Short task: Repeat the part of the data that opens with the line containing "This screenshot has height=664, width=1024." and closes with the line containing "Action: coord(699,258)", both of those lines included, copying every line exactly.

>> START Given records

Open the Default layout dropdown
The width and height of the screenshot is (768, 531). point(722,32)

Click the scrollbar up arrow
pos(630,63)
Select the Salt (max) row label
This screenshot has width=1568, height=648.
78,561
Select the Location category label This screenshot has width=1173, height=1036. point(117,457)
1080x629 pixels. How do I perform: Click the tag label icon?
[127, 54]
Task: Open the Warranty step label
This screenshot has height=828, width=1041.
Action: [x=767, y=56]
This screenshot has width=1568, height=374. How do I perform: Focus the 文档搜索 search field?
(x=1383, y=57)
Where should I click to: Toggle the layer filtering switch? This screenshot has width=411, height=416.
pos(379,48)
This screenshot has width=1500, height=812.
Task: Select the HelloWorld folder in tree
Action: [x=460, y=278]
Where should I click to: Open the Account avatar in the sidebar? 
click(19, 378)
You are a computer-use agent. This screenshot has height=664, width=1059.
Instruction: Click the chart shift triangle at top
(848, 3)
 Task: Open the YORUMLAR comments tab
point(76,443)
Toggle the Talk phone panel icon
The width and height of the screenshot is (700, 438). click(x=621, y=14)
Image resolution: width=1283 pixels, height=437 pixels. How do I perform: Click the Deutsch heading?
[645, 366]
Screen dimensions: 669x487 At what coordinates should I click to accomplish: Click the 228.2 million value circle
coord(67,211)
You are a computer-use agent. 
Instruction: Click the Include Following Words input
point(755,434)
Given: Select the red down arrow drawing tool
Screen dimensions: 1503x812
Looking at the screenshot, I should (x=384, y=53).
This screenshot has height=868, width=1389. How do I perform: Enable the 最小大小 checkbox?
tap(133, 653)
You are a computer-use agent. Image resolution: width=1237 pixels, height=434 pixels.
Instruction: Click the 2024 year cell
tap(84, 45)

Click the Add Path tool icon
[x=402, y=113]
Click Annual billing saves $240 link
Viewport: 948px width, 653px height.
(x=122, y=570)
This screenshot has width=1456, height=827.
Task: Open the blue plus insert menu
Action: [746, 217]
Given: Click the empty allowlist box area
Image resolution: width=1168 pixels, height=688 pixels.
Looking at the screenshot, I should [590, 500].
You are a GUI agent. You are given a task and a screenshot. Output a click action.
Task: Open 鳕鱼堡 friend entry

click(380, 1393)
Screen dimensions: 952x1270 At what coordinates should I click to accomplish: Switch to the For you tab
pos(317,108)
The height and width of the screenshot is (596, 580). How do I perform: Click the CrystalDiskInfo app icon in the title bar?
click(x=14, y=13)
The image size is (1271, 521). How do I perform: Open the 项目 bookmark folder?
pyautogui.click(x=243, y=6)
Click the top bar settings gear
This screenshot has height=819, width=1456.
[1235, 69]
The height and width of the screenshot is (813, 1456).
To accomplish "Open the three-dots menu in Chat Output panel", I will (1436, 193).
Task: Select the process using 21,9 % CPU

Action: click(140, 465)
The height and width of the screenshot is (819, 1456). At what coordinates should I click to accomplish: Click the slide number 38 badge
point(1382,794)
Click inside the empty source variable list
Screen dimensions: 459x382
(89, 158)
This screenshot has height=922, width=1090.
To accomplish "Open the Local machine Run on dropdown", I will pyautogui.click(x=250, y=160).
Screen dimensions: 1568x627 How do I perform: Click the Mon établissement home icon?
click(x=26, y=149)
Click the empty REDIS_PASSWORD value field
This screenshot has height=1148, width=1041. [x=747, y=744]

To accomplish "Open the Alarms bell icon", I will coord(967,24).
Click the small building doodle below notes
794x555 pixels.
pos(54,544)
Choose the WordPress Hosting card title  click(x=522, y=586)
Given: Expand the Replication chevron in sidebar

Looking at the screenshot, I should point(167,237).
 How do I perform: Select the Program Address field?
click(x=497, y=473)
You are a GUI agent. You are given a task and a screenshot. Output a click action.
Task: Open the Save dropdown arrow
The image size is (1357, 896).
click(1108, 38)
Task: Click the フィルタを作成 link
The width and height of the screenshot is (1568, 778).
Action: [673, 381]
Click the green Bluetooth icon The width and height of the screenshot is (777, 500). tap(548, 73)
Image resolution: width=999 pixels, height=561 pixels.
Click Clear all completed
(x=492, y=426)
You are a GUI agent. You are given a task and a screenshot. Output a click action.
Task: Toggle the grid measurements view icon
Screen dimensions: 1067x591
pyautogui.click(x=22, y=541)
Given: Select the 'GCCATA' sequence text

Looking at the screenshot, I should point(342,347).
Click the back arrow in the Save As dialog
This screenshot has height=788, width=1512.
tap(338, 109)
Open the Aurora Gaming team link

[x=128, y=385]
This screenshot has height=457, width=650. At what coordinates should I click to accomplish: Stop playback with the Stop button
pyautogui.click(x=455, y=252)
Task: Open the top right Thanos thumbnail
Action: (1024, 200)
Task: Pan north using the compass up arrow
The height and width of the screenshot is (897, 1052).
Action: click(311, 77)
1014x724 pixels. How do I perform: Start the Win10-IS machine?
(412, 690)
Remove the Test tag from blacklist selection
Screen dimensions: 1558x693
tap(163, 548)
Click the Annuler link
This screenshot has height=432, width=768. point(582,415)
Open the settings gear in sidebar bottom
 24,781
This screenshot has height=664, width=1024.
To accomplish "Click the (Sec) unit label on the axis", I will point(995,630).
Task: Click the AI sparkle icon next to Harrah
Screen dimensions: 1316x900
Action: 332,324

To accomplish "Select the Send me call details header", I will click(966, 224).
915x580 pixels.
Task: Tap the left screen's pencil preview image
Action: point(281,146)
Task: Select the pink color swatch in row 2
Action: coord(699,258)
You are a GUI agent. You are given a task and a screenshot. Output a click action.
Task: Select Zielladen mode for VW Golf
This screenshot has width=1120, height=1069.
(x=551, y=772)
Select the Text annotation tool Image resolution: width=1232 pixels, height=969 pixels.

>> END Given records

Answer for the task:
This screenshot has height=664, width=1024.
To accomplish "Click the (Sec) unit label on the axis", I will point(995,630).
Task: Click the AI sparkle icon next to Harrah
Screen dimensions: 1316x900
Action: 332,324

To accomplish "Select the Send me call details header", I will click(966, 224).
915x580 pixels.
Task: Tap the left screen's pencil preview image
Action: point(281,146)
Task: Select the pink color swatch in row 2
Action: coord(699,258)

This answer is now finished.